On behalf of CEA, I'd like to extend a huge thank you to the SEADS team. The correlation between satisfaction, LTR (likelihood to recommend), and other variables (or lack thereof) is something that's featured in numerous discussions here at CEA, and I would encourage all EA event organizers to consider it. Their demographic analysis has informed our diversity work (e.g. before this analysis, we suspected there would be more of a correlation between gender/ethnicity and connections).

Also, while not mentioned in this document, the primary metric that the EA Forum uses was changed because of their work.

And of course, I greatly appreciate them not just doing this analysis, but also taking the time to clean it up and present publicly!

Their demographic analysis has informed our diversity work (e.g. before this analysis, we suspected there would be more of a correlation between gender/ethnicity and connections).

Notably, this accords with 2019 EA Survey data, which found no significant differences in number of close EA connections based on gender or ethnicity.

Can you share the data and or code?

Not the data, unfortunately.
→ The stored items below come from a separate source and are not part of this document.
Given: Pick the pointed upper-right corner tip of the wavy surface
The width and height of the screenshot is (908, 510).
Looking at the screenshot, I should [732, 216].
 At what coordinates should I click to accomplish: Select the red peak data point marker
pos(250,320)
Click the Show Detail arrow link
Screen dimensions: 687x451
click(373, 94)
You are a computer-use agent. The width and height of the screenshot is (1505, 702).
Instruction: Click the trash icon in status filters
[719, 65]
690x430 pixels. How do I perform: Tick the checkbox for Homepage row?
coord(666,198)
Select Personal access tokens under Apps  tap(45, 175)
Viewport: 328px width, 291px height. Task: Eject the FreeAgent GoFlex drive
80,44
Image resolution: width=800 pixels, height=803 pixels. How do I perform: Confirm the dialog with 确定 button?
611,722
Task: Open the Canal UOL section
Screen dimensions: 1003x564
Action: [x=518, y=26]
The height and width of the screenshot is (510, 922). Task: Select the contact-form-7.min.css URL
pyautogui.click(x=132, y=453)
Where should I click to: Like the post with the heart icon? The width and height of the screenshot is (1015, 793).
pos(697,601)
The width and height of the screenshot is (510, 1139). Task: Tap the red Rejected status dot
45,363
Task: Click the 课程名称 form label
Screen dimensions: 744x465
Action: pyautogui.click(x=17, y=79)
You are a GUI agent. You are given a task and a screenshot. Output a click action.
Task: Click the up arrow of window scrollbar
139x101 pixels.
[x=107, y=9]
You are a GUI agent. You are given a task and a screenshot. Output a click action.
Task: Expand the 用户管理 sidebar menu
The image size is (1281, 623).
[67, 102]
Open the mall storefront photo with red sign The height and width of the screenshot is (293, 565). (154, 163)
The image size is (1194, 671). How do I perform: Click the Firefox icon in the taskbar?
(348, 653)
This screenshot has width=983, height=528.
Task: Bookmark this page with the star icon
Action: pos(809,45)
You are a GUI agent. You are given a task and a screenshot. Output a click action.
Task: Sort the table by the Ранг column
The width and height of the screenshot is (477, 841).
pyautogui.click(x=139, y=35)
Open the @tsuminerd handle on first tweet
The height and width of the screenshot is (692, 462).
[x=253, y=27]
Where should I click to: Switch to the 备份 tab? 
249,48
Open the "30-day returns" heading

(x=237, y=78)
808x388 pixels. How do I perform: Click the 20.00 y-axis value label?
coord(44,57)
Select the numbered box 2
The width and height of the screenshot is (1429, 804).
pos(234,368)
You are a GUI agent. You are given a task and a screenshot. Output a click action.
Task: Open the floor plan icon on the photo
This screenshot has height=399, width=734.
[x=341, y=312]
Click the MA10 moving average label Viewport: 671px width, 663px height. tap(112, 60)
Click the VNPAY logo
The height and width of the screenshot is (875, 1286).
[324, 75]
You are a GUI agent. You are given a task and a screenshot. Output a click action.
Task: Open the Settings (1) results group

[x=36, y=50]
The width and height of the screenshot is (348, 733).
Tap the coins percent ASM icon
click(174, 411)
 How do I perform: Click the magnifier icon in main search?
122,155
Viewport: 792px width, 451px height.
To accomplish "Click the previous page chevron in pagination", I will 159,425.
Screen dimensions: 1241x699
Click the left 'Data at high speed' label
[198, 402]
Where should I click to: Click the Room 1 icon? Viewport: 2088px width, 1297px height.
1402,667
We can share the code though. Please PM me if you're still interested.

Our demographic analysis of community-related variables yielded no significant differences based on participants’ age, ethnicity, or gender.

Lack of power or a tightly bounded null effect? Note that even without “strong statistical significance” in standard tests we can meaningfully update our beliefs.

Of course we may need to adjust for multiple testing.

Also, statistical inference after machine learning presents some challenges. Relevant here?

We saw no systematic bias on a relevant order of magnitude. So yeah, we mean a null effect. Note the exception in Fig 3A: n=3 for non-binary respondents, where the sample size is very small.

As our models “only” examine the correlation between different variables and LTR, we cannot make any conclusive statements about a causal relationship linking "higher scores for community-related activities" to "higher LTR". Technically, it is possible that the connections we found are spurious and do not represent the true causal mechanism which leads people to recommend an event more highly.

Perhaps this could be presented earlier on— to me it seems likely that there is reverse causality, other channels, etc.